A protein-degrading drug might offer a new treatment for Alzheimer’s disease, according to the results of a study published March 1 in ACS Central Science.
In the article, researchers from South Korea’s Kyung Hee University College of Pharmacy, in collaboration with biotech Prazer Therapeutics, laid out how they used a small molecule that conducts targeted protein degradation, or TPD, to break up a hard-to-tackle form of the enzyme p38 MAPK. The drug both improved cognition and reduced amyloid beta plaque buildup in the brains of Alzheimer’s mouse models.
The biotech world has been hot for TPD drugs for the past several years, especially for cancer. While there are different classes, they generally work by exploiting the intercellular ubiquitin-protease system, which flags proteins for destruction by enzymes called proteasomes. Examples include Arvinas’ PROTACs, Lycia’s LYTACs and C4’s degronimids.
TPDs are a potential fit for “undruggable” diseases like Alzheimer’s because they can selectively degrade proteins that are difficult to target with traditional small molecules, as researchers have pointed out. But, so far, they haven’t been successful.
That’s because other TPDs aren't targeting the right form of the protein, the Kyung Hee University team claimed in its paper. Many proteins undergo post-translational modification after they’re created; besides being folded, chemicals and complexes may be added to them to make them more stable or activate them.
That’s the case with p38 MAPK, which is thought to trigger pathological processes in Alzheimer’s. After translation, p38 MAPK is activated through a process called phosphorylation, where a phosphate group is added that changes the protein’s shape. This renders drugs targeting the prephosphorylated form of p38 ineffective.
To get around this, the Kyung Hee University researchers ran analyses on a series of p38 MAPK inhibitors they’d developed in an earlier study to see whether any could target the enzyme in its phosphorylated form. One of them, PRZ-18002 was effective, and was also specific enough that it could inhibit p38 MAPK without affecting other enzymes—past p38 MAPK inhibitors caused off-target effects.
Next, the researchers tested PRZ-18002 in brain cells called microglia, which are thought to play a role in the neuroinflammation cascades that, in theory, lead to Alzheimer’s. After finding that the drug selectively reduced phosphorylated p38 in the cells, they moved on to testing it in astrocytes, neuroblasts and hippocampal neurons in mice. PRZ-18002 inhibited phosphorylated p38 in every case and in turn reduced the presence of inflammatory molecules.

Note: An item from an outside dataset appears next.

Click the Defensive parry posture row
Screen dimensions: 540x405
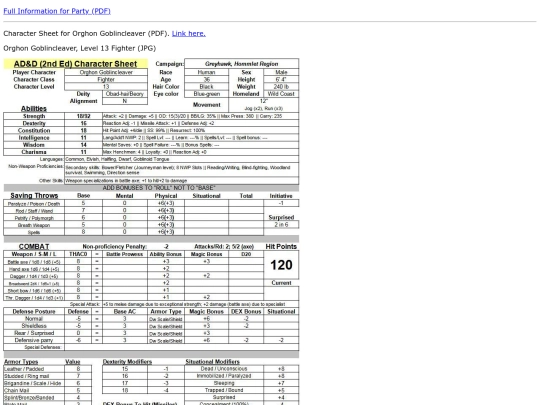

The scientists then moved to testing the compound in mice. They administered PRZ-18002 intranasally to mouse models of Alzheimer’s for one month, then subjected them to the Morris Water Maze test—an experiment used to evaluate spatial learning and memory. The treated mice outperformed untreated models on the test. Subsequent analyses of the mice’s brain tissue showed that the animals that received the drug also had lower levels of amyloid beta plaques in the hippocampus and cortex compared to the untreated group, along with fewer inflammatory molecules in the same regions. The researchers also noted that the treated models had fewer tau tangles, suggesting it might be working via that mechanism, too.
“Collectively, our findings suggest that TPD technology can target a specific [post-translated modification] to induce selective degradation of neurodegenerative disease-associated proteins such as [phosphyorlated] p38, demonstrating its potential as a therapeutic modality against [Alzheimer’s disease],” the researchers concluded in their paper.
Editor's note: A previous version of this article mistakenly listed Nested Tx's molecular glue as a TPD. The company's molecular glue works by a different mechanism.